(Information given Opens)
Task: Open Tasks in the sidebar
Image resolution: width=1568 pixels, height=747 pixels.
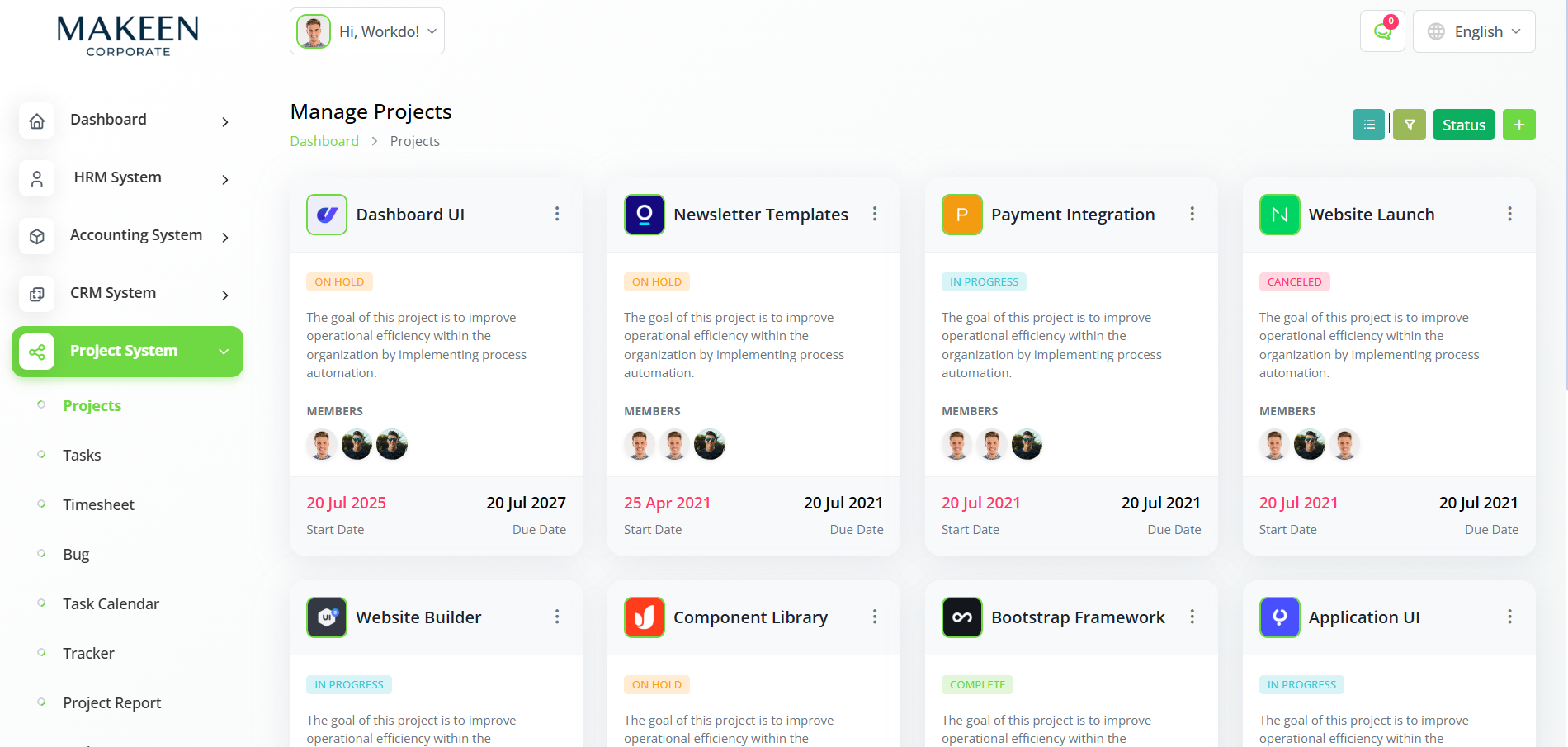Action: point(82,455)
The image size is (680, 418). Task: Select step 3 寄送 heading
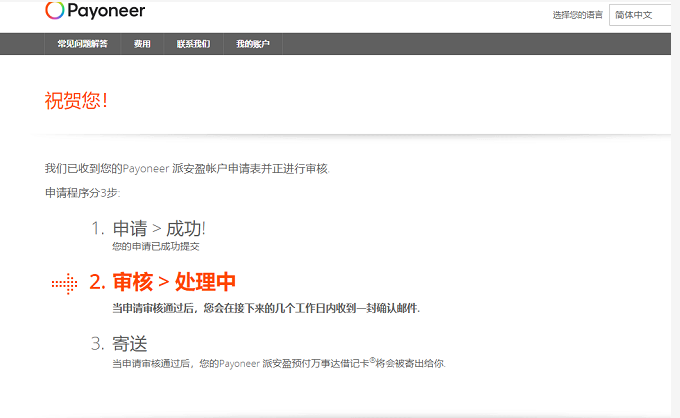[130, 344]
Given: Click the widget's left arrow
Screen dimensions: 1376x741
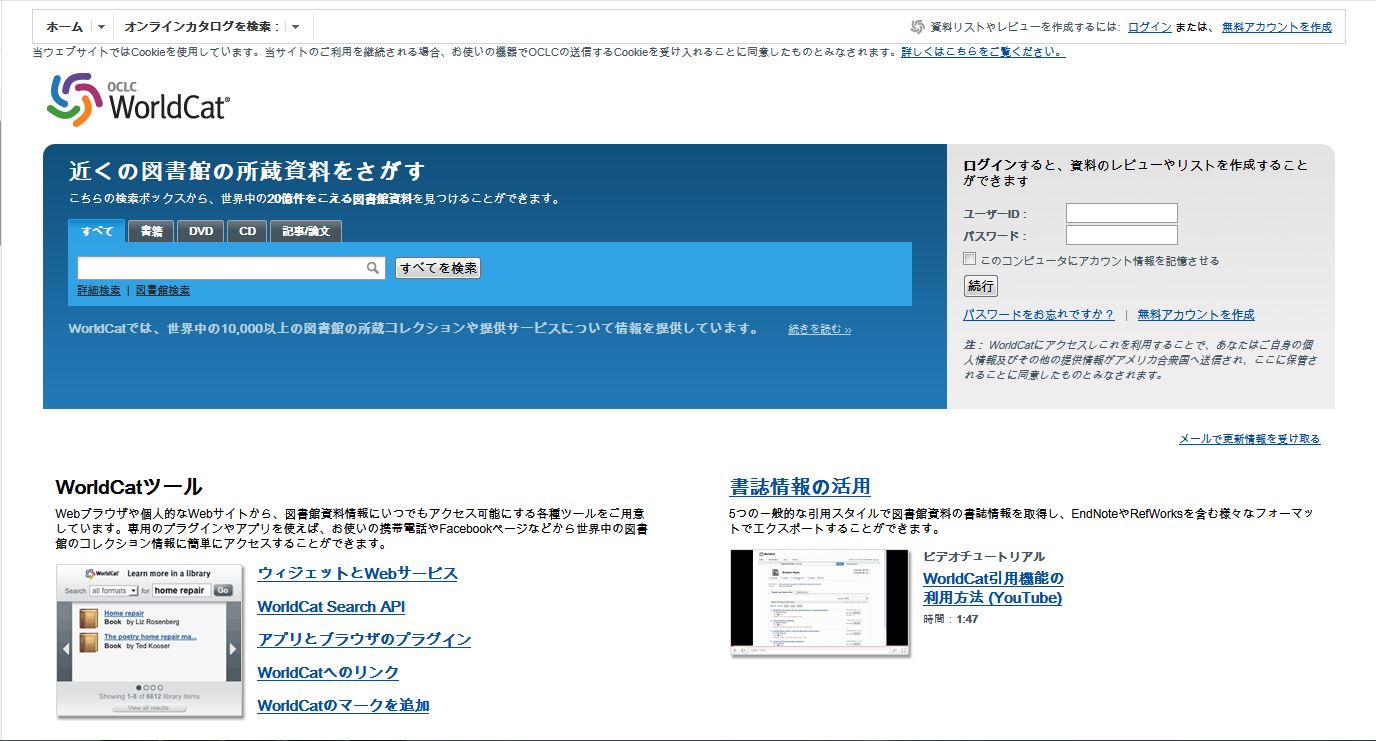Looking at the screenshot, I should (x=65, y=648).
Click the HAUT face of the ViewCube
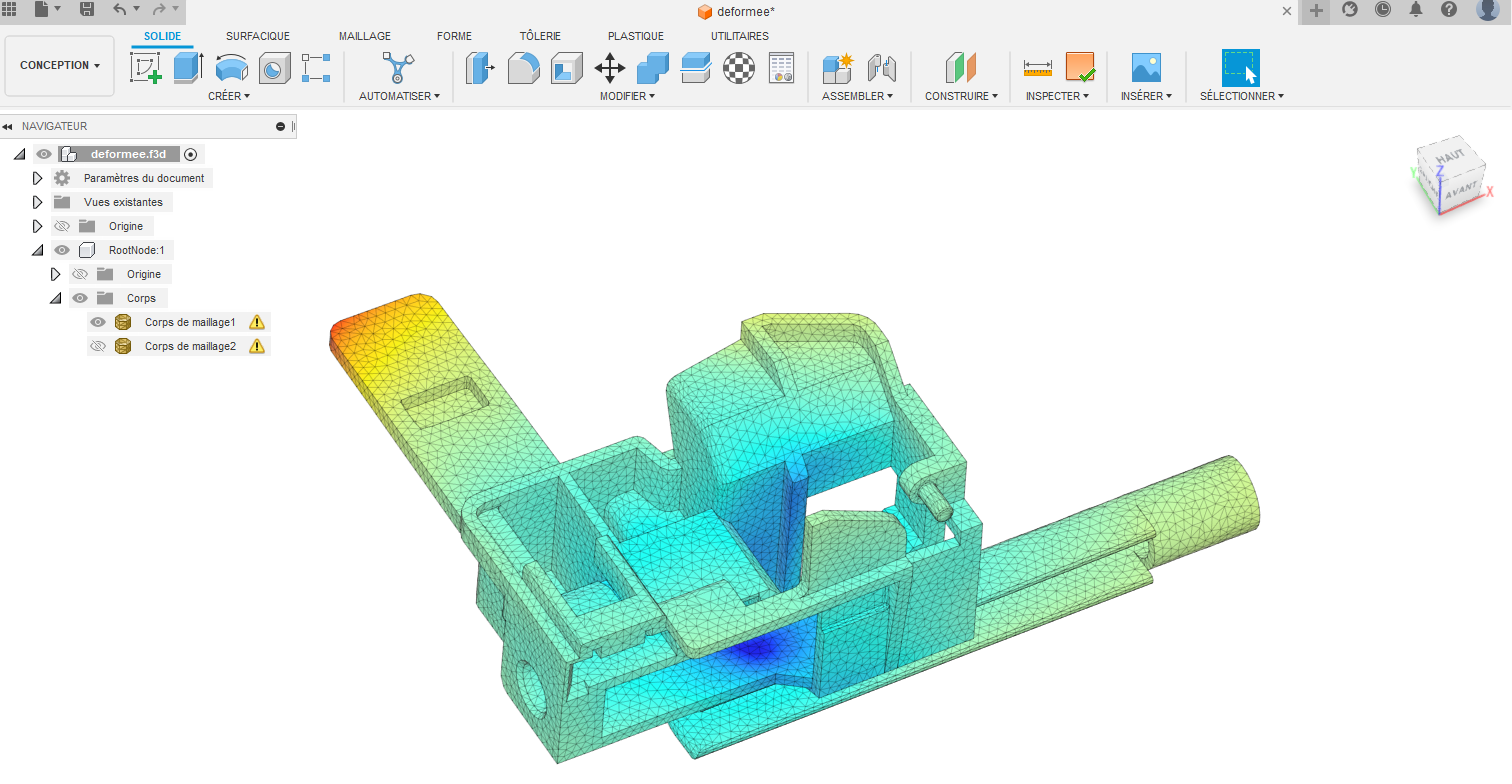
(Information given Closes)
◆ **Required work**:
Across the listing, count every line with the word "Click" in it. Answer with the number alone.

◆ **Reply to the exercise**:
2